# TASK DETAILS:
Set down, character for character, everything in the records below from the line holding "You are a computer-use agent. The" down to the line holding "has width=1024, height=1024.", and no other line.
─── PROVIDED DATA ───
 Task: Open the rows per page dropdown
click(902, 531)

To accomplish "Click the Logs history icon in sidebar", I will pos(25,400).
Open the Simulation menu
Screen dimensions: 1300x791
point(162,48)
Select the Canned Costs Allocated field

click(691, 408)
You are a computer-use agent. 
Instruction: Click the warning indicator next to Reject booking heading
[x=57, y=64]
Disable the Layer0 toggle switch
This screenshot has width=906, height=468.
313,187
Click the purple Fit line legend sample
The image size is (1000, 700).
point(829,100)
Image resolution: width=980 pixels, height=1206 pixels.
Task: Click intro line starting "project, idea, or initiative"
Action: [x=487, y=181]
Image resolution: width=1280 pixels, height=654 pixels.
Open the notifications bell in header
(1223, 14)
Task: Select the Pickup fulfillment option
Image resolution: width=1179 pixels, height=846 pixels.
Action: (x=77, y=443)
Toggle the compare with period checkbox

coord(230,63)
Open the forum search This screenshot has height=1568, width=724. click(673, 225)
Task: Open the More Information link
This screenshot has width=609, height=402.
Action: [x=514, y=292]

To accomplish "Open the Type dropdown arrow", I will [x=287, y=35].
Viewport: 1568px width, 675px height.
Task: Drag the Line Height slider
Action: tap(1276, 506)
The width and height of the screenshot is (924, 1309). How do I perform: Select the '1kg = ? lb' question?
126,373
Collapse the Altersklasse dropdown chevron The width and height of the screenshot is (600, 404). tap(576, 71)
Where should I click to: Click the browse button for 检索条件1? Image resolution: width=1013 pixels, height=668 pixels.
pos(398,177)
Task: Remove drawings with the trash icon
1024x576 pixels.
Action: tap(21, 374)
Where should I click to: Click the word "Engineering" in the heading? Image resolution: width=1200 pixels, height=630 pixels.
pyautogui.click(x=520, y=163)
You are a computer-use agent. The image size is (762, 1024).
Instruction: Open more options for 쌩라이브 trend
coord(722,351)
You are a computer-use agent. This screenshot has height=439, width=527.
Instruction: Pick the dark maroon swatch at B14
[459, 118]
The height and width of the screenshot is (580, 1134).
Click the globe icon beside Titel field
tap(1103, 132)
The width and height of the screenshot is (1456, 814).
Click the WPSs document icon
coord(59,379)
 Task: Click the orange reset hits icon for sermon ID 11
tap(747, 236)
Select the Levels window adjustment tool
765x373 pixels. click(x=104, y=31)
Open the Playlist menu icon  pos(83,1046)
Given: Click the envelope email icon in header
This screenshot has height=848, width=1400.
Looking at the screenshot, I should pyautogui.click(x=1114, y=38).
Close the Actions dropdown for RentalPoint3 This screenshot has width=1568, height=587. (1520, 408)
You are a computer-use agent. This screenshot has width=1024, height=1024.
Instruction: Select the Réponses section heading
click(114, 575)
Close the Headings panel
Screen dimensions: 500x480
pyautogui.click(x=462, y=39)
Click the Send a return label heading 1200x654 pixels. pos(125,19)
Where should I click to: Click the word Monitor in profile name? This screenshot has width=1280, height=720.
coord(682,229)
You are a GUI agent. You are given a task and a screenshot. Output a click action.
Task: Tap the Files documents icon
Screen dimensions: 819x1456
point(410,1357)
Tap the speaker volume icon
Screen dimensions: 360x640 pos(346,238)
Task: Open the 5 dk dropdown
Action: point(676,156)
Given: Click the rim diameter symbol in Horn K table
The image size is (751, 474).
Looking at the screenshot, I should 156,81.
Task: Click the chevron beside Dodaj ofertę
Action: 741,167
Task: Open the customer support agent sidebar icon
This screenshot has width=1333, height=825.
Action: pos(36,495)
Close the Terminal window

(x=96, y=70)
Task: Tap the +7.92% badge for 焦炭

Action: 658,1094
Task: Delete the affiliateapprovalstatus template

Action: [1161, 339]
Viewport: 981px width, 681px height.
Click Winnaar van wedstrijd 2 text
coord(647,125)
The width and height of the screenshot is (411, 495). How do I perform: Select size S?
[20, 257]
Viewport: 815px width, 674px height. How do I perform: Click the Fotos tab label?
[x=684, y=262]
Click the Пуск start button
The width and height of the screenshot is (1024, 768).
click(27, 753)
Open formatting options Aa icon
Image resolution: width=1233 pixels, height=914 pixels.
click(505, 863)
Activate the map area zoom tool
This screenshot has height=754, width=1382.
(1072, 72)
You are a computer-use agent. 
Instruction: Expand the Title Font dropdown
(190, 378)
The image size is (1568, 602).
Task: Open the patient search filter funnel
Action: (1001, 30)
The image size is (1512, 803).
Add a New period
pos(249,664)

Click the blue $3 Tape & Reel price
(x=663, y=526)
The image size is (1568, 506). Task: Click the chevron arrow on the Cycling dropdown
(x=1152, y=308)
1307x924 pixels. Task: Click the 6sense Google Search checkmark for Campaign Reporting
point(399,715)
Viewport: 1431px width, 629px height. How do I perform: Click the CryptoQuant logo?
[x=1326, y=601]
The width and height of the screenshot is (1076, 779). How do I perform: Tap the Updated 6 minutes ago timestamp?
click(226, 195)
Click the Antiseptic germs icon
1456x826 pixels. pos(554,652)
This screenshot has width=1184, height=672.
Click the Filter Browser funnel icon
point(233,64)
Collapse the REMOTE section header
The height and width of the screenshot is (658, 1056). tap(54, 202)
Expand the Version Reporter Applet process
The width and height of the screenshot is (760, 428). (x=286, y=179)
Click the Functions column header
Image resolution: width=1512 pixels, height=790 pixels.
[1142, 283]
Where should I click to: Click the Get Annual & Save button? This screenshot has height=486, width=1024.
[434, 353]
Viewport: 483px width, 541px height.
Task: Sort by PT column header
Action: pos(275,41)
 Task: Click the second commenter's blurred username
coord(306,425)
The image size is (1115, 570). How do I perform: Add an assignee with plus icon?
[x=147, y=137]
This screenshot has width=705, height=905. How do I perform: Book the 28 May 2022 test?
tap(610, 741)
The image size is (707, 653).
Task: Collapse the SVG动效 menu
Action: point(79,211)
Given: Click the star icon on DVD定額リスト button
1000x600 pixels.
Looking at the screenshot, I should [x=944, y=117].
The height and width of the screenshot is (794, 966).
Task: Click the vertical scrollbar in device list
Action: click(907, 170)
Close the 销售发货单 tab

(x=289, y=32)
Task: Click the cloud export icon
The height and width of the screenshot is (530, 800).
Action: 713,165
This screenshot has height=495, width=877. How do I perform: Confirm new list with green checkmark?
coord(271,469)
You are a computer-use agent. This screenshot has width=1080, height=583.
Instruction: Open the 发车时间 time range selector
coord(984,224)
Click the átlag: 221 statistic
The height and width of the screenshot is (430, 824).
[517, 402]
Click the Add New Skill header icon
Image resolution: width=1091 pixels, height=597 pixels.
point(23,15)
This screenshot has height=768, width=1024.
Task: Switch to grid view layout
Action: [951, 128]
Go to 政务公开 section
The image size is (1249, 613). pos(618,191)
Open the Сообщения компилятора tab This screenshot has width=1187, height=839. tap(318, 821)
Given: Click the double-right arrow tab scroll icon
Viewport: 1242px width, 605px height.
───
# RESULT BELOW:
You are a computer-use agent. The image size is (762, 1024).
Instruction: Open more options for 쌩라이브 trend
coord(722,351)
You are a computer-use agent. This screenshot has height=439, width=527.
Instruction: Pick the dark maroon swatch at B14
[459, 118]
The height and width of the screenshot is (580, 1134).
Click the globe icon beside Titel field
tap(1103, 132)
The width and height of the screenshot is (1456, 814).
Click the WPSs document icon
coord(59,379)
 Task: Click the orange reset hits icon for sermon ID 11
tap(747, 236)
Select the Levels window adjustment tool
765x373 pixels. click(x=104, y=31)
Open the Playlist menu icon  pos(83,1046)
Given: Click the envelope email icon in header
This screenshot has height=848, width=1400.
Looking at the screenshot, I should pyautogui.click(x=1114, y=38).
Close the Actions dropdown for RentalPoint3 This screenshot has width=1568, height=587. (1520, 408)
You are a computer-use agent. This screenshot has width=1024, height=1024.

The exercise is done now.